Wherever our path leads us. Whether it is rocky or smooth or we're faced with the occasional river crossing. Whether it will bring another living member to this household or not. We walk on with hope. 

"Love is eternal, it never ends, it transforms."



My Hikes
Lahinch
Cliff Walk Cliffs of Moher
Millennium Cross
Moylussa
Knockfierna
Ballybunion Cliff Walk
Torc Mountain
Old Kenmare Road

Friday 24 January 2020

Dear Sproggy - 2020

These past 12 months have been tough. For me probably the toughest since you died. Which I find difficult to understand. Perhaps though it is not about understanding. Perhaps it is about just sitting with it. Allowing it. 

You have been on my mind a lot. I've been feeling that *miss* more acutely. And the hurt and confusion. Almost as strongly as the day you died.
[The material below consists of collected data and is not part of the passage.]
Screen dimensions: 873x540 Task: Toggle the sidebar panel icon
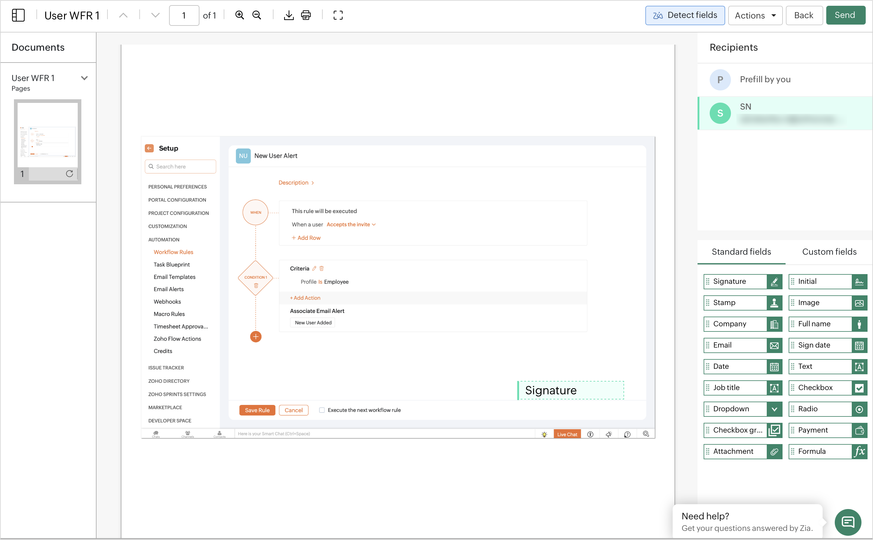click(18, 15)
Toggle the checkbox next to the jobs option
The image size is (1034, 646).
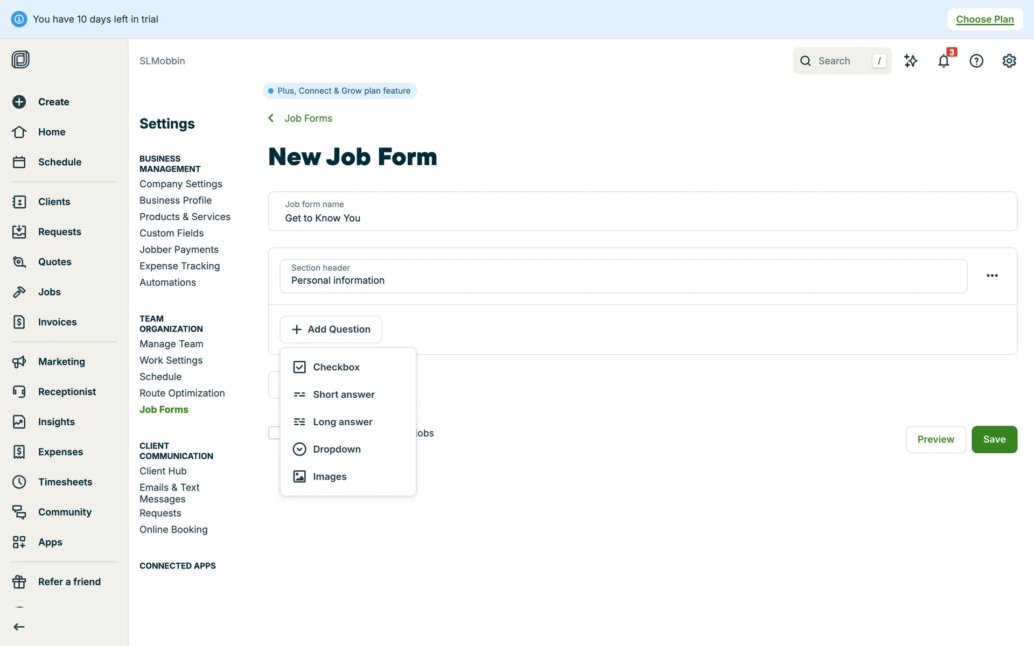pyautogui.click(x=274, y=433)
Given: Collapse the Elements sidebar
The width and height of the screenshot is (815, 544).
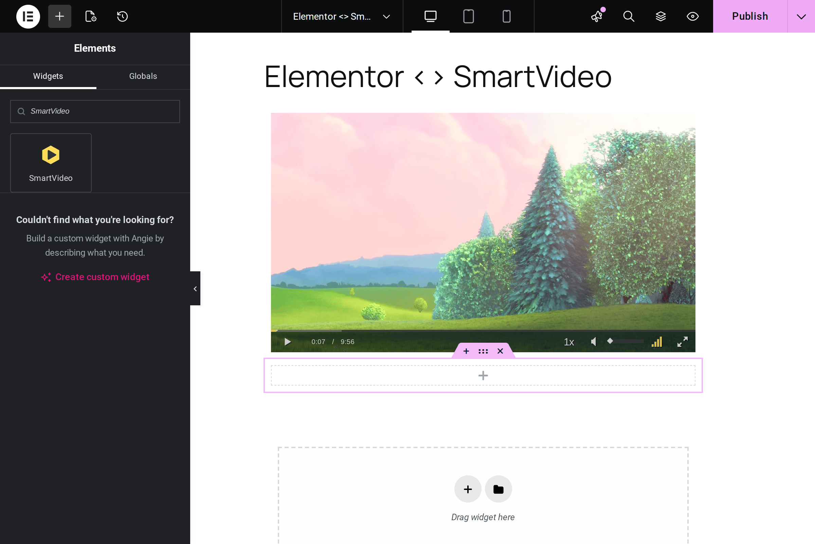Looking at the screenshot, I should [x=195, y=288].
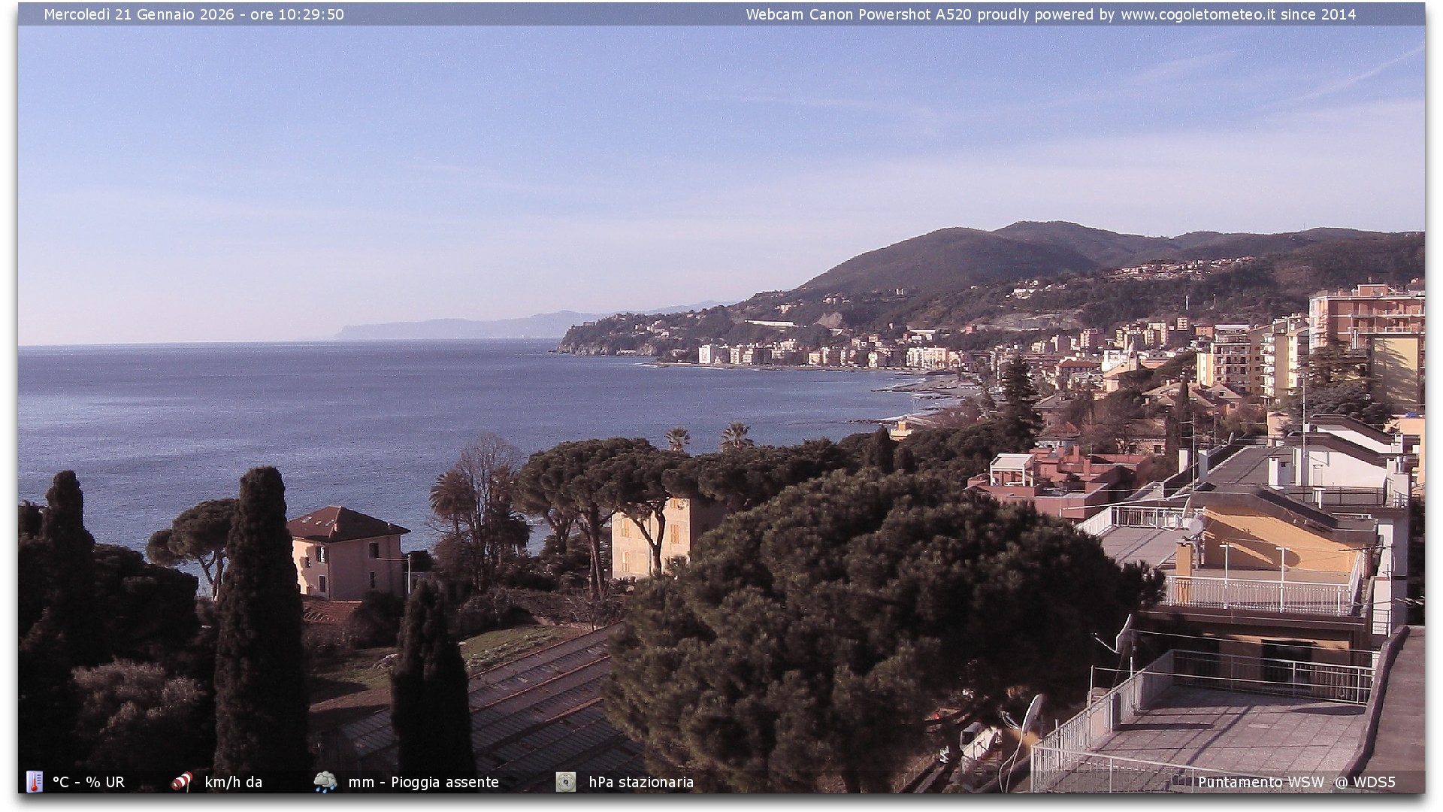
Task: Click the thermometer temperature icon
Action: (34, 782)
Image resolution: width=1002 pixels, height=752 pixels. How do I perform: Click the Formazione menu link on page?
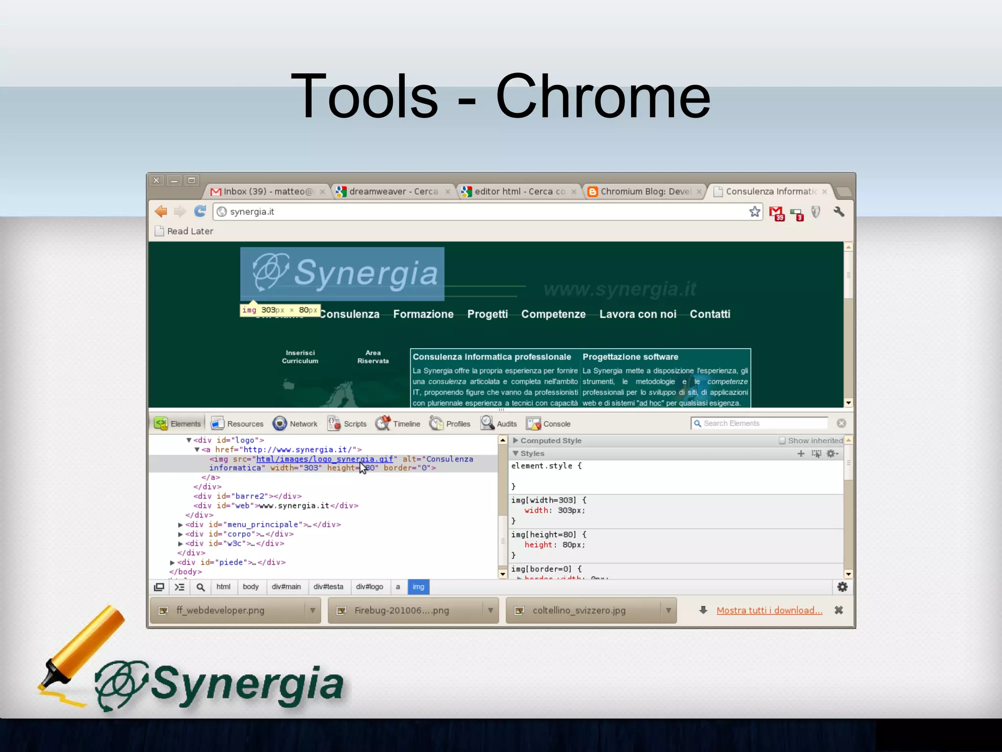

I guess there is no rhyme or reason to the path grief takes. We just have to follow it, without you, as best we can. 

Today we went on a really long hike along the stunning Old Kenmare Road in the Kerry National Park. 23 km with just deer, mountain goats and birds for company for most of it. Across roads, bogs, crossing rivers and streams and admiring waterfalls. My trotters are in bits now but I really liked the solitude and being present in the sights and sounds of the place. Concentrating on where to place my foot and not topple into the bog or off the bridge into the stream.

We were visited by a few little robins along the way, also. One settled down on a branch right beside Daddy. Maybe that was you saying HI to us. I'd like to think it was. Walking with us - unseen but felt in our hearts. 

You'd be proud of your little brother doing so well in his Christmas math test.You'd laugh at your little sisters antic and her offers of cake and tea from her toy kitchen. You'd look out for both of them, being the almost 11 year old big brother. You'd argue with them and roll your eyes at us. 

It's still difficult to accept that all of this got taken away from you (and us). 

9 years today, our world was still intact. We were an innocent and happy little family of three. And we knew we were lucky - all in all. I remember saying this to Daddy. Roof over our heads, healthy little boy, jobs...things were ok for us. But oh how fickle life can be.

Today, we remembered you as we hiked along that Old Kenmare Road. We saw this 19th century graffiti etched into a rockface - presumably someone from a Tipperary Regiment - dated 1815. 

James O (?) Neill(?) left his mark on the world. His name won't be forgotten. We will make sure yours won't either.



Miss you lots, Sproggy-pops

Like this tree, we try to stand strong against the wind of adversity. For you, for us, for your brother and sister.